A conditional probability refers to the probability of observing an event A given that you have observed a separate event B. The mathematical shorthand for expressing this idea is:

P(A | B)

Imagine that A refers to "customer buys product A" and B refers to "customer buys product B". P(A | B) would then read as the "probability that a customer will buy product A given that they have bought product B." If A tends to occur when B occurs, then knowing that B has occurred allows you to assign a higher probability to A's occurrence than in a situation in which you did not know that B occurred.

More generally, if A and B systematically co-vary in some way, then P(A | B) will not be equal to P(A). Conversely, if A and B are independent events, then P(A | B) would be expected to equal P(A).

The need to compute a conditional probability thus arises any time you think the occurence of some event has a bearing on the probability of another event's occurring.

The most basic and intuitive method for computing P(A | B) is the set enumeration method.
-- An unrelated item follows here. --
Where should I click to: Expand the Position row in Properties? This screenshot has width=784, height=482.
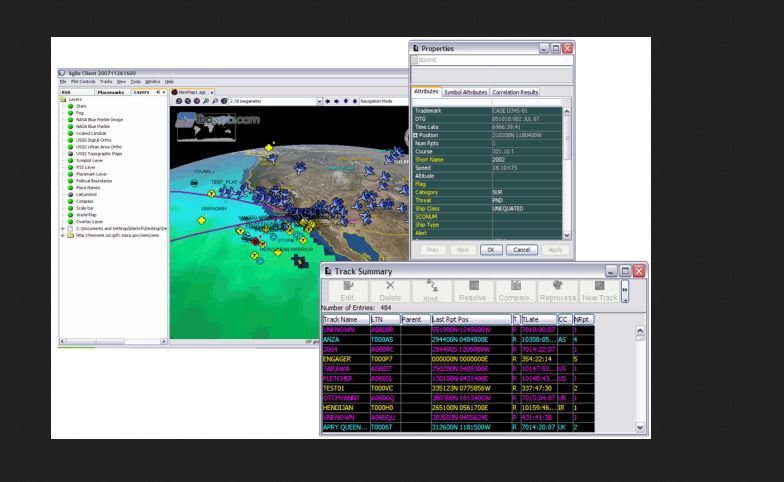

Using this method, P(A | B) can be computed by counting the number of times A and B occur together {A & B} and dividing by the number of times B occurs {B}:

P(A | B) = {A & B} / {B}

If you observe that 12 customers to date bought product B and of those 12, 10 also bought product A, then P(A | B) would be estimated at 10/12 or 0.833. In other words, the probability of a customer buying product A given that they have purchased product B can be estimated at 83 percent by using a method that involves enumerating relative frequencies of A and B events from the data gathered to date.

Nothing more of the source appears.